After Mr. Fletcher died in 1917, the house was acquired by Harry F. Sinclair and subsequently by Augustus van Horn Stuyvesant and his sister Ann Stuyvesant, descendants of Dutch Governor Peter Stuyvesant. In 1955, the property was acquired by the Ukranian Institute of America and it is frequently open to the public for exhibitions.
In his fine book, "Touring The Upper East Side, Walks in Five Historic Districts" (The New York Landmarks Conservancy, 1995), Andrew S. Dolkart provides the following interesting commentary: "Here, the rural chateau form is compacted by the demands of an urban site, yet the house has a lively asymmetrical shape, and is complete with a moat-like areaway with front stairs suggestive of a draw bridge. The carved detail is outstanding: the winged monster ensconced on the chimney, the paired dolphins on the stone entrance railings, the rustic couples who flank the entrance, and the heads dripping from the second-floor window are but a few of the whimsical ornamental touches."
Another François I chateau-style mansion was designed by C. P. H. Gilbert for Felix Warburg at 1109 Fifth Avenue in 1909 and it is now the Jewish Museum (see The City Review article). The architect also designed a major house in the same style for F. W. Woolworth of 5 and Dime fame on the site the apartment building that now stands at 990 Fifth Avenue.

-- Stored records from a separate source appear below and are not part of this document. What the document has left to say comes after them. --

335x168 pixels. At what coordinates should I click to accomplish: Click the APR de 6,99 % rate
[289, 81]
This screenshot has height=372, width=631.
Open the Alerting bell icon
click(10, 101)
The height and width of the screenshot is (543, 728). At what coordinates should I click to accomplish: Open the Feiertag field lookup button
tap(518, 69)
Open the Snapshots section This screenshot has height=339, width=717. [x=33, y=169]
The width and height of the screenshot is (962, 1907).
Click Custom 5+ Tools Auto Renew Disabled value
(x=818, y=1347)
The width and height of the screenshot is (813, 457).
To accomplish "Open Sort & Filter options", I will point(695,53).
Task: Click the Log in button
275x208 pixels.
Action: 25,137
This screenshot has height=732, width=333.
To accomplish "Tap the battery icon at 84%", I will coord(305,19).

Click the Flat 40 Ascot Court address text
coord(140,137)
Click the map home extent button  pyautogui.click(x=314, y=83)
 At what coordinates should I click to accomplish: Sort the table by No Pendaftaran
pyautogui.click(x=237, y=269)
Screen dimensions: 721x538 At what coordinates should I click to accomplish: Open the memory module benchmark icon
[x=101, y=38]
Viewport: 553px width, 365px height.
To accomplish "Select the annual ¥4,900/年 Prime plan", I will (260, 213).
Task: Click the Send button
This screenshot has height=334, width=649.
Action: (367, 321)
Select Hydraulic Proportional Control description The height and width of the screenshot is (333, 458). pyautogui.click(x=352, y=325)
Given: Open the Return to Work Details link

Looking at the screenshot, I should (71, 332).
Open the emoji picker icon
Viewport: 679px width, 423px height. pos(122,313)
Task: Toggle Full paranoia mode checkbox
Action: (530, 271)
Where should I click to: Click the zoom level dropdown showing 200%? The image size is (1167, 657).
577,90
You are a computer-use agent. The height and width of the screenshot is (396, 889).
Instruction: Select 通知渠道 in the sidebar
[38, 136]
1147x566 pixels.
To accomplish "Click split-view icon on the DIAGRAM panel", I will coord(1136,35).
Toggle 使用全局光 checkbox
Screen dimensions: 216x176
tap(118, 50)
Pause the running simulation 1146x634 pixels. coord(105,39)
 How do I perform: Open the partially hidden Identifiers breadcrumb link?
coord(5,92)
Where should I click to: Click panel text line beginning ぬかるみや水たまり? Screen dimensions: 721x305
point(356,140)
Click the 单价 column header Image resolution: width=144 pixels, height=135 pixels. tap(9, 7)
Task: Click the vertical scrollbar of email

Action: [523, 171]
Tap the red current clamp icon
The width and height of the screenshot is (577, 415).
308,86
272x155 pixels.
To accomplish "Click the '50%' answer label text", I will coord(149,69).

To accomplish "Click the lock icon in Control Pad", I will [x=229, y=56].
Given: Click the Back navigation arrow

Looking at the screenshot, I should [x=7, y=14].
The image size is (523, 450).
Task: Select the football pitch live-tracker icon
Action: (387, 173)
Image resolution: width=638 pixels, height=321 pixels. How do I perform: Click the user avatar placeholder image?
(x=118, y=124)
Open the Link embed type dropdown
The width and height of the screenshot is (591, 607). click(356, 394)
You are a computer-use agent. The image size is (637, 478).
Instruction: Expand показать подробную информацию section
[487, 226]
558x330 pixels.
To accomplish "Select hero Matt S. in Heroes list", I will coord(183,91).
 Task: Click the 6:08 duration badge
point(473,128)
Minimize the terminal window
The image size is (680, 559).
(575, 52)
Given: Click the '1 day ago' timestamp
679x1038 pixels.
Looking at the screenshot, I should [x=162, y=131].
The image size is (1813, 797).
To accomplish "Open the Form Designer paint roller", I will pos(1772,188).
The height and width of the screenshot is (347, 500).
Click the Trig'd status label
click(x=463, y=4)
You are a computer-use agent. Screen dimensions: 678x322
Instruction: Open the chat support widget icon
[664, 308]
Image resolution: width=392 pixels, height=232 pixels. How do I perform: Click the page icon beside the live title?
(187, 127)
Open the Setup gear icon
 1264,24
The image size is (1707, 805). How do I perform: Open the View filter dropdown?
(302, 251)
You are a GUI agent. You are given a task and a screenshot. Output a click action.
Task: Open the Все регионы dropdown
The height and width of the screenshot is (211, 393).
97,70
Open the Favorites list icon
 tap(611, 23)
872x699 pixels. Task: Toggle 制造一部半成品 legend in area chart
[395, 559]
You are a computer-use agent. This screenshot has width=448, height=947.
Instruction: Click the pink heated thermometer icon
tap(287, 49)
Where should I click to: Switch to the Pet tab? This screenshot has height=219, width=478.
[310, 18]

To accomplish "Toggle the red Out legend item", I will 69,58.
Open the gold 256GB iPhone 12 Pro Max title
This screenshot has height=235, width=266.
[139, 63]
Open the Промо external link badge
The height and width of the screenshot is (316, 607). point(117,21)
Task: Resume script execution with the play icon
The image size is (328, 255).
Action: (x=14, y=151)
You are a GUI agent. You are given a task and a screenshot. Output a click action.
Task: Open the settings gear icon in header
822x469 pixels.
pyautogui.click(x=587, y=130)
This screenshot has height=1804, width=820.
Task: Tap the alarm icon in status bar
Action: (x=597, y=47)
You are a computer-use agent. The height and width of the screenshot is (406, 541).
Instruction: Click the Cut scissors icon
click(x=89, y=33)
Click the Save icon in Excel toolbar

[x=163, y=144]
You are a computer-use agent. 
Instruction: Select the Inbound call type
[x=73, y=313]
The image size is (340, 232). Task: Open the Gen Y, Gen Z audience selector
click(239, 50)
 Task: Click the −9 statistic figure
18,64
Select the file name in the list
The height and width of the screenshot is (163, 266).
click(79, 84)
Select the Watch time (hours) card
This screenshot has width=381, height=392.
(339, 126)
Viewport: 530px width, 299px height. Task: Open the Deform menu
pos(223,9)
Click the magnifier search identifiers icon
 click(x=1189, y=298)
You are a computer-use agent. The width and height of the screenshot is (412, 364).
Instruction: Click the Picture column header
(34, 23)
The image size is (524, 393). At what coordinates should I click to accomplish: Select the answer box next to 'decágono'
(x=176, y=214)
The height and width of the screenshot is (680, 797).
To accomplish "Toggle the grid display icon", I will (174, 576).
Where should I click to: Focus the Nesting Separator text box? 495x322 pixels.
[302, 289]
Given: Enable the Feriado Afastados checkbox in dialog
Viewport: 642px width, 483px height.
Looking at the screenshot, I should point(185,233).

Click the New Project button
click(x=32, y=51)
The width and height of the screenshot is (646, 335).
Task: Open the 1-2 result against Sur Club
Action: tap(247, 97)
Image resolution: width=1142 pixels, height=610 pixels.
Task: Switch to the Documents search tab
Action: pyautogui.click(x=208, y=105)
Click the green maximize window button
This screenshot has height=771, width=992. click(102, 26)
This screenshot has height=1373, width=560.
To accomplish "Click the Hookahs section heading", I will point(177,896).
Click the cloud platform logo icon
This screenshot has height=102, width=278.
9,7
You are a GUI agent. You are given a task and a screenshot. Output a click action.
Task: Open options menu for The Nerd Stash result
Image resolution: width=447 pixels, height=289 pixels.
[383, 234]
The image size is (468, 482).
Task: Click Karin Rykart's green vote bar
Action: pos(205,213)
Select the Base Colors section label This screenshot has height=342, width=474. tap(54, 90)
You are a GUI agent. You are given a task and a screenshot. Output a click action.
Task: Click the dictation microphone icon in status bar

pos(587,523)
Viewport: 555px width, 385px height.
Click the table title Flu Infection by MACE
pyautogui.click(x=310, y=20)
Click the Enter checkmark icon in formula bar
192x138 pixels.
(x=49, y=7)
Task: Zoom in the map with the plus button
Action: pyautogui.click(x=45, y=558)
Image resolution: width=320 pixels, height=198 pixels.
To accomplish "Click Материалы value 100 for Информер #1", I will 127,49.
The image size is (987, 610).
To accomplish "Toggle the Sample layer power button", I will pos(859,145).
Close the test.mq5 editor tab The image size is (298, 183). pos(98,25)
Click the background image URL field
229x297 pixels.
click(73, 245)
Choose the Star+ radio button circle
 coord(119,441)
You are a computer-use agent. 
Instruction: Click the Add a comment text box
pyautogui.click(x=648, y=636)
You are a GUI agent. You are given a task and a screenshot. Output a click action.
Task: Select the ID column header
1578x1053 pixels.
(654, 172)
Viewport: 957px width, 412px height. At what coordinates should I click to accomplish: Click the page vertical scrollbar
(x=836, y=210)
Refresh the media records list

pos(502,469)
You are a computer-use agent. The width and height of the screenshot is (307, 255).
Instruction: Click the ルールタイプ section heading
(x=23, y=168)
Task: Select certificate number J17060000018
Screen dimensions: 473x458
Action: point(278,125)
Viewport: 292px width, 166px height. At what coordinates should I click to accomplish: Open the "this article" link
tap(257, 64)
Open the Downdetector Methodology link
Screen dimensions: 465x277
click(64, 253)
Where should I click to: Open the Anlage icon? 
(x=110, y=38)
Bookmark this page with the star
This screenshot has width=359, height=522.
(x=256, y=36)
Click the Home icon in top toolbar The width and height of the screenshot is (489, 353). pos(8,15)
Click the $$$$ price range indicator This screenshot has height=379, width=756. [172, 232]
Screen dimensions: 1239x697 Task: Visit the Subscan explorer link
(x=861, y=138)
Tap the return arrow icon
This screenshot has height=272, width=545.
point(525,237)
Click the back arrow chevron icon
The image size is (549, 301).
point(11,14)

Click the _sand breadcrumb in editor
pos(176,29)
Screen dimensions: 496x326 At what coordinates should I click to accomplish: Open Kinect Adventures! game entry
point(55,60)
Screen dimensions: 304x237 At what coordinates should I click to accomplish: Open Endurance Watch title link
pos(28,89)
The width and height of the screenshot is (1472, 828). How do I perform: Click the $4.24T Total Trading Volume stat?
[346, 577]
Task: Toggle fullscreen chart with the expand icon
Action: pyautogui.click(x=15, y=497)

This building is across the street from the dark-brown apartment tower at 980 Fifth Avenue that replaced several townhouses including one that belonged to Isaac Brokaw and whose loss was one of the factors, along with the demolition of the old Pennyslvania Station, that led to the city's enactment of the Landmarks Preservation Commission. The Brokaw house was large but nowhere near as interesting or attractive as this mansion, which anchors an entire block stretching to Madison Avenue of townhouses, the only such block on Fifth Avenue on the Upper East Side. It also is the northern anchor of the extremely sumptuous block of mansions on the avenue between 79th and 78th Streets, a rare reminder of the glory days of when the avenue facing Central Park was known as "Millionaire's Row" and as lined with mansions. The lovely mansion at the south end of this block is the former James Duke mansion at 1 East 78th Street, which is now the New York University Institute of Fine Arts (see The City Review article).
In 2002, the townhouse just to the east of the Ukranian Institute was completed renovated and rebuilt and the block took on more celebrity because one of the mid-block townhouses on the north side of 79th Street belongs to Mayor Bloomberg.
In their fine book, "The A.I.A. Guide to New York City, Fourth Edition" (Three Rivers Press, 2000), Elliot Willensky and Norval White describe this as a "French Gothic palace," adding that "the classic comparison is the house of Jacques Coeur (ca. 1450) at Bourges."